Viagem às sombras do passado
Trinta anos depois, ele estava de volta ao mesmo lugar. Durante todo esse tempo, sabia que o velho clube de campo continuava lá, nas cercanias da cidade, e que o mesmo córrego ainda estaria murmurando seu dialeto de água no fundo do vale sem nome. Mas ele havia se esquecido de um detalhe: o bambuzal. Quando o vento bate nos bambus, reproduz com perfeição o som de uma porta se abrindo depois de muitos anos, ou de uma carroça que peregrinava nos tempos em que todas as estradas eram de terra, ou do forro da sua república demolida. E era esse som que ele ouvia agora no mesmo lugar em que conversara com ela, trinta anos atrás.
De início, ele hesitou, mas resolveu seguir. Com algum constrangimento se esgueirou pela trilha que conduz do lado moderno ao lado abandonado da propriedade, cuidando para que os poucos frequentadores do local não o vissem.
Desceu. Para seu grande espanto, encontrou a velha sede social agora em ruínas. Ali ficava a cantina; ali as churrasqueiras; ali as mesas. Agora tudo estava tomado pela sujeira e a destruição, como se tivesse ocorrido um bombardeio aéreo. Não havia mais teto; o mato crescia nas rachaduras do piso; ratos e escorpiões certamente moravam no meio das tábuas podres. Na parede descascada, a propaganda de uma cerveja que não existe mais. “Apenas trinta anos já são suficientes para que se forme um sítio arqueológico”, pensou.
Um pouco mais embaixo, meio destruído, está o banco em que ele conversou com a garota, a alguns passos do córrego, numa tarde igual a esta. Ele não seria a mesma pessoa depois daquela conversa; nela entrou um menino, dela saiu um homem. Embora ele nem sequer a tivesse tocado - nem mesmo um beijo -, uma constelação de objetos luminosos que ele jamais vira até então começou a acender-se em meu espírito, como lâmpadas votivas. Mas ele não acreditava em espírito; achava-me materialista e profundo. “Um rematado idiota”, pensou, com a certeza de trinta anos a mais.
Aquela conversa platônica que eles, dois adolescentes, tiveram no fundo de vale era apenas o anúncio de um longo período de trevas, em que ele não passaria um só dia sem cometer uma grave ofensa a Deus.
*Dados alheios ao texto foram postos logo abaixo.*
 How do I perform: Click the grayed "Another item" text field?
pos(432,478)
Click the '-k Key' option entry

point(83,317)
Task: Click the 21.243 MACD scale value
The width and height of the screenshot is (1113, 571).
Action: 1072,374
Um dia, a garota sairia de sua vida para nunca mais, como se um dedo invisível houvesse apagado o interruptor, e ele demoraria um longo tempo para descobrir que a luz não vinha dela.
O barulho do vento no bambuzal o chamava outra vez para o espaço que um dia ele tanto amara, um dos cenários da sua vida, a solidão absoluta. Mas ele não iria mais; já conhecia o lugar, recusava-se a ser ludibriado mais uma vez pelo pior inimigo.
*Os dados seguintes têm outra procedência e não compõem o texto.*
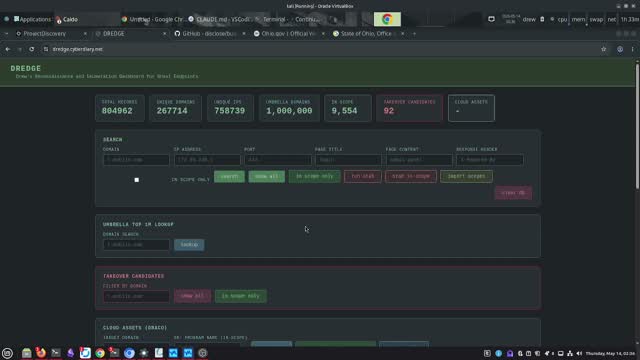Click the Umbrella lookup button
Image resolution: width=640 pixels, height=360 pixels.
tap(189, 244)

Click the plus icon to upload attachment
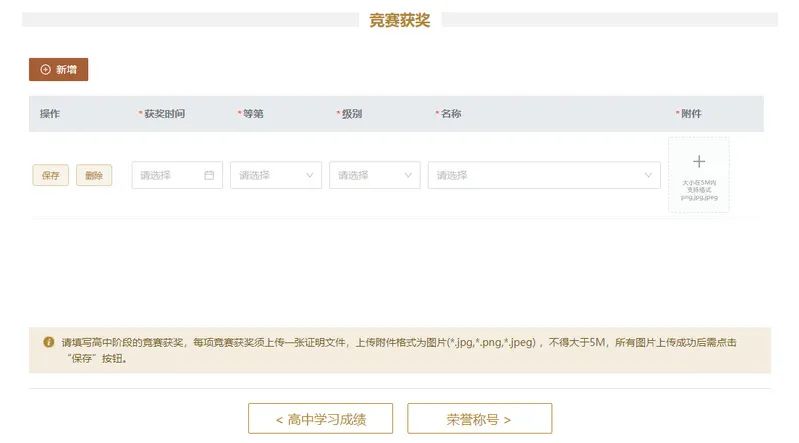coord(699,162)
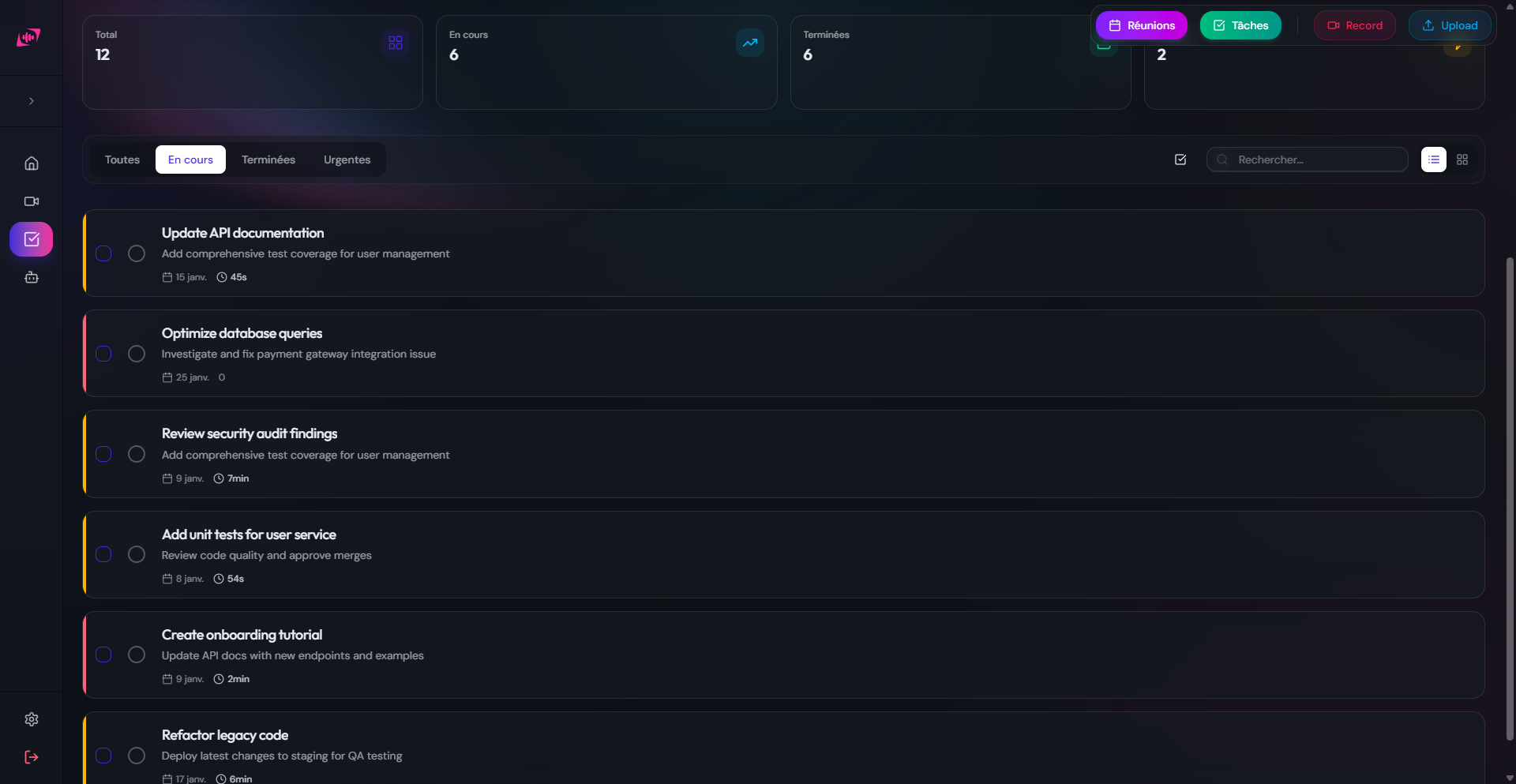1516x784 pixels.
Task: Click the Réunions button
Action: (x=1142, y=25)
Trinta anos antes, totalmente bêbado, ele fora carregado de volta para a República. Seus amigos o deitaram na cama e ele olhava para a lâmpada do teto, que girava sem parar, como uma estrela, como uma galáxia, como um elétron.
Graças do Deus, ele já não era o mesmo. Com calma e uma estranha alegria, despediu-se das ruínas, do córrego e do rangido da porta. Subiu a tempo de ver o Sol se pôr.